The footage, synchronized and analyzed by Al-Haq and Forensic Architecture, reveals that the raid began at three in the morning when 16 Israeli soldiers arrived in nine military vehicles. The soldiers, who spent more than an hour in Al-Haq’s offices and appeared to be led by Special Reconnaissance Forces, violently broke into the organization’s server room as well as the offices of the CEO and secretariat with guns pointed.

While some Israeli soldiers searched through Al-Haq’s organisational and administrative documents, others appeared to socialise—taking trophy photos and group selfies “as an act of domination and insult to the premises,” the Forensic Architecture said.

Al-Haq’s Director Shawan Jabarin said he fears that the soldiers installed surveillance software onto the organization’s computers. “We suspect manipulation on their part.
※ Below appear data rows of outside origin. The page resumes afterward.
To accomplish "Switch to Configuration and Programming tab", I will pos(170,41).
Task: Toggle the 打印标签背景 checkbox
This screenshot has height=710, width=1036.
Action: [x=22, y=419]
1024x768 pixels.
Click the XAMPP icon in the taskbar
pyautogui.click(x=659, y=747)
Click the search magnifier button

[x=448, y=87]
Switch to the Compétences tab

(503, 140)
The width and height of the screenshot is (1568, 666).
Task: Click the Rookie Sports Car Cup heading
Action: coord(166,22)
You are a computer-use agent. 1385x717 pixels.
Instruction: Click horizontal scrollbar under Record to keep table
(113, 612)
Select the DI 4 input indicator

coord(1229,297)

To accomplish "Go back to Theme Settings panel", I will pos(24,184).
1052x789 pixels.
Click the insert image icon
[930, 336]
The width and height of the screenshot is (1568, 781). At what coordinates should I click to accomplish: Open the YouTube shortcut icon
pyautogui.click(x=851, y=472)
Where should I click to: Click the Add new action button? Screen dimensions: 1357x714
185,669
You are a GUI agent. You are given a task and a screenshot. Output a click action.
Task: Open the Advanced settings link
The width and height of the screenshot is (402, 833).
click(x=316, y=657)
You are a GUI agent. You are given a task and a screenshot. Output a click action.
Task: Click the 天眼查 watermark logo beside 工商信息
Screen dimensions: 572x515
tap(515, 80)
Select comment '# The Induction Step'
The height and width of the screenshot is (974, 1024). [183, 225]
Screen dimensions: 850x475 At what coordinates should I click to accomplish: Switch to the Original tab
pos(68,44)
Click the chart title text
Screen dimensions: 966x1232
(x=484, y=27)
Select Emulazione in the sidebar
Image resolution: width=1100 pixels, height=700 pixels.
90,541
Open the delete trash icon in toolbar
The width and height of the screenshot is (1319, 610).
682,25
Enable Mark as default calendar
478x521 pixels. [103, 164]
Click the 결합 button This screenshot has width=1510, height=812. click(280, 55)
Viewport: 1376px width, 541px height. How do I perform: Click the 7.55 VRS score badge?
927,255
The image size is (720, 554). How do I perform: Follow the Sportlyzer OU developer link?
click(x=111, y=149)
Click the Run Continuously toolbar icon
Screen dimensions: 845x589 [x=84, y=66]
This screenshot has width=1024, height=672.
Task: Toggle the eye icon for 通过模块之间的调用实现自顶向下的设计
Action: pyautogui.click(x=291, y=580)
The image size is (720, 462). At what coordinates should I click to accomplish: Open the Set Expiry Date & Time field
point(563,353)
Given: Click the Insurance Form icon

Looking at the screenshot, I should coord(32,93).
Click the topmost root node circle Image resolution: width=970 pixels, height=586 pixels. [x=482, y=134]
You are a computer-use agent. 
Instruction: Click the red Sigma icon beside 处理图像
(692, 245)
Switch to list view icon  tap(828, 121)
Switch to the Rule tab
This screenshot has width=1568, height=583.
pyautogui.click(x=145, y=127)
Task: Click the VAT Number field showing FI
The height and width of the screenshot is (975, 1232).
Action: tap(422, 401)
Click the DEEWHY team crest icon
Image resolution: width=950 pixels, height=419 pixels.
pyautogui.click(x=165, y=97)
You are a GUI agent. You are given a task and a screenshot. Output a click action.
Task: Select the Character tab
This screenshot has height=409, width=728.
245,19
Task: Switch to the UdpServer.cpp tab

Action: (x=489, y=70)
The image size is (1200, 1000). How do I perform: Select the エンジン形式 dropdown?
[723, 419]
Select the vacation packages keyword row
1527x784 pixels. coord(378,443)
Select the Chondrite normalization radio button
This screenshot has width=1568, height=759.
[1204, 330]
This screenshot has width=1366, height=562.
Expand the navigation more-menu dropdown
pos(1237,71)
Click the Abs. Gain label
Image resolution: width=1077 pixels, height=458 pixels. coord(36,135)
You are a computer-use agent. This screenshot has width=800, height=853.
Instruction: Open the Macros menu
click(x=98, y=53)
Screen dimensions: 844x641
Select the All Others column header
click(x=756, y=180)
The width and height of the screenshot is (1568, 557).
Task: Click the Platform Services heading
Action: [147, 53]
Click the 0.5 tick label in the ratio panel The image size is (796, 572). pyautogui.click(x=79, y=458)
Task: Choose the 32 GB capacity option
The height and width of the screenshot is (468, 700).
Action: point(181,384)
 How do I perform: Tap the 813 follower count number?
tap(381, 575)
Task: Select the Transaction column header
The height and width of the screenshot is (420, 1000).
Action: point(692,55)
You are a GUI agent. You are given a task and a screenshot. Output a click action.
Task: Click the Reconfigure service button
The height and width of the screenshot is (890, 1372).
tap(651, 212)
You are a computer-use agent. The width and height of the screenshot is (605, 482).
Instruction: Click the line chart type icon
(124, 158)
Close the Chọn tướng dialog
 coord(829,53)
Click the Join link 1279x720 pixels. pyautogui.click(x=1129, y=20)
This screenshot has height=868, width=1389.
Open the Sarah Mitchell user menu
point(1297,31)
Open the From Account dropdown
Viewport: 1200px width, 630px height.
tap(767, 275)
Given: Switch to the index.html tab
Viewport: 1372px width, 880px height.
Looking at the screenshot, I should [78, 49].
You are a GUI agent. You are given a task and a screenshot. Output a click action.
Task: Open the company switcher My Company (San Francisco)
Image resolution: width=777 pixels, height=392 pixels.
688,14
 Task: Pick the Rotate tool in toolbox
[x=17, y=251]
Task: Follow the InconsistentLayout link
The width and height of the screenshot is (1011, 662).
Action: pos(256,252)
We work transparently, but Israel uses malware to silence us,” he said, emphasizing that in November the Pegasus spyware was discovered on the phones of employees in six Palestinian NGOs, including a researcher for Al-Haq. “We have nothing to hide, we protect justice, and they commit crimes and try to hide them,” Jabarin said. The organizations said that the fact that the soldiers took selfies inside the offices was “an act of humiliation and domination.”